To assist my many readers, I would like to present a very short review of economics. It is extremely readable and 100% factual. It is easily understood.
The central bank of the U.S. is known as the Federal Reserve or more simply the Fed. The duty of the Fed is to set monetary policies in the U.S. that protects and promotes the welfare of the U.S. and all Americans who use the U.S. Banking system. The Fed has a Board of Governors who are appointed by the President and approved by the U.S. Senate. Each Governor on the Fed serves a 14 year term. There are seven governors on the Fed.
The wisdom in the U.S. is that one governor’s term ends every two years. This is very wise because when a new president is elected he/she does not have the right to remove the Board and appoint a new one. One governor’s term ends every two years on February o1 of each even year. So a one term President could appoint, at most, two governors to the Fed unless a member dies or resigns from the Fed. This keeps a President from appointing an extremely liberal or an extremely conservative Fed all at one time.
The Board of Governors has the control of three aspects of monetary policy. They are: 1) Open Market Operations, 2) The regulation of the discount rate, and 3) Reserve requirements of banks. In this short article, the focus will be only upon the discount rate. All three are important, but the regulation of the discount rate is the most important.
The federal funds rate is often confused with the discount rate. THE FEDERAL FUNDS RATE is the interest rate banks charge each other on loans used to meet reserve requirements. The DISCOUNT RATE is the interest rate the Fed charges banks for a loan from the Fed. The discount rate is the rate that is set by the Fed. The Fed can increase or decrease the discount rate.
I have five college and university degrees. My first three degrees specialized in psychology, mathematics, and the natural sciences. After working for a number of years, I finally developed enough common sense to admit that I knew almost nothing about business and decided to work toward an MBA Degree. After 2.5 years of working during the day and completing graduate work at night, I earned an MBA degree in business. I am glad I did because it opened up a totally new world of academic understanding for me.

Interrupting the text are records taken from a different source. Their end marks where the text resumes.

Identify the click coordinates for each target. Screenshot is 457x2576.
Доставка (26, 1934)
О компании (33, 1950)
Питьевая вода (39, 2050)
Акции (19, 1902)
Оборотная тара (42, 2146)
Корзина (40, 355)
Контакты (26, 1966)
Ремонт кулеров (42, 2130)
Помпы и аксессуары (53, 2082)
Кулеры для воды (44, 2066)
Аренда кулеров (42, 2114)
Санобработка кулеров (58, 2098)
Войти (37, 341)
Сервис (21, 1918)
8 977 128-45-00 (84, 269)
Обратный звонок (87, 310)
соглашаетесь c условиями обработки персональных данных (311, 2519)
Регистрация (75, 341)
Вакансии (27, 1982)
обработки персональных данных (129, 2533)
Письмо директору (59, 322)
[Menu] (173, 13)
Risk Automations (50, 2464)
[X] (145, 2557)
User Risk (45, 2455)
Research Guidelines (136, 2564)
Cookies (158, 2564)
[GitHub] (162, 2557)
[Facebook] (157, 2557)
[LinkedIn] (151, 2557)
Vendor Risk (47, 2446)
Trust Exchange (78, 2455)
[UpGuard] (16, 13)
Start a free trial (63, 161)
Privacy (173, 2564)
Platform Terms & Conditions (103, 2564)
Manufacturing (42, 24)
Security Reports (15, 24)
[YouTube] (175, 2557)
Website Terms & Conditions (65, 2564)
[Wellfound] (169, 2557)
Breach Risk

Today, I am retired. However, I try to complete two tasks each and every day. I try to do something kind for a deserving individual every day. Secondly, I try to learn new things each and every day. Since I have a modest amount of funds invested in the stock market, I have studied economics, international economics, finance, and international finance for many years. I study on my own and I would estimate that I have increased my knowledge in business by at least by twenty fold since I obtained my MBA degree.
There are a number of countries around the world that each have their own national debt just like the U.S. has a National Debt. In order to finance a national debt, each country must pay interest to individuals, corporations, hedge funds, and other entities that buy some of the debt. When world interest rates are high, a country must pay more money in interest to finance their debt.
Banks also pay individuals interest on some or all of the funds deposited by individuals. Banks make money by paying little interest to depositors and then lend out some of their reserves at a higher interest rate. Also, there are many federal laws that regulate banks in the U.S. and other countries have their own set of rules.
Now here is the issue and the main purpose of this article. Some countries allow NEGATIVE INTEREST RATES. The definition of a NEGATIVE INTEREST RATE exists when a central bank sets the overnight interest rate to a number LESS THAN ZERO. In essence banks are charging their depositors money just to deposit funds in a bank.
In my view, negative interest rates indicate a failure of a country’s central banking system to correctly manage the money supply and also to seriously damage the operations of a free market.
President Trump published the following tweet on 9/11/2019: ” … The USA should always be paying the lowest rate. No inflation ! It is only the naivete of Jay Powell and the Federal Reserve that doesn’t allow us to do what other countries are doing. A once in a lifetime opportunity that we are missing because of “Boneheads.”
I admire many things that President Trump has done for the U.S. However, President Trump is not always correct. This tweet is in effect giving the nod to negative interest rates in the U.S. If President Trump continues to encourage the concept of negative interest rates in the U.S., I believe that it will destroy President Trump politically and undo many of his achievements. Also, I would remind my President that he appointed Jay Powell to the Fed. Yes, lowering interest rates to 0% would save a great deal of money in interest payments on our national debt, but it would damage the economy of the U.S. in at least six other areas and could bring on a world depression.
If the President truly believes in his tweet, I believe that he should speak directly to the American People using television time that a president can request. I would respectfully remind the President that just because other countries are mismanaging their economies that does not empower the U.S. to make the same mistakes.
R. Van Conoley ( Editor’s Note: 1) The members of the Fed are designed to work directly for the American People and it is not within the President’s authority to attempt to intimidate the Fed. 2) Solid banking laws that have proved very efficient for decades since FDR was president have been foolishly modified by George W. Bush with assistance from Barack Obama. 3) Also, cryptocurrencies have come into existence and they are weapons of financial destruction and the laws that regulate our economy do not adequately address cryptocurrency.)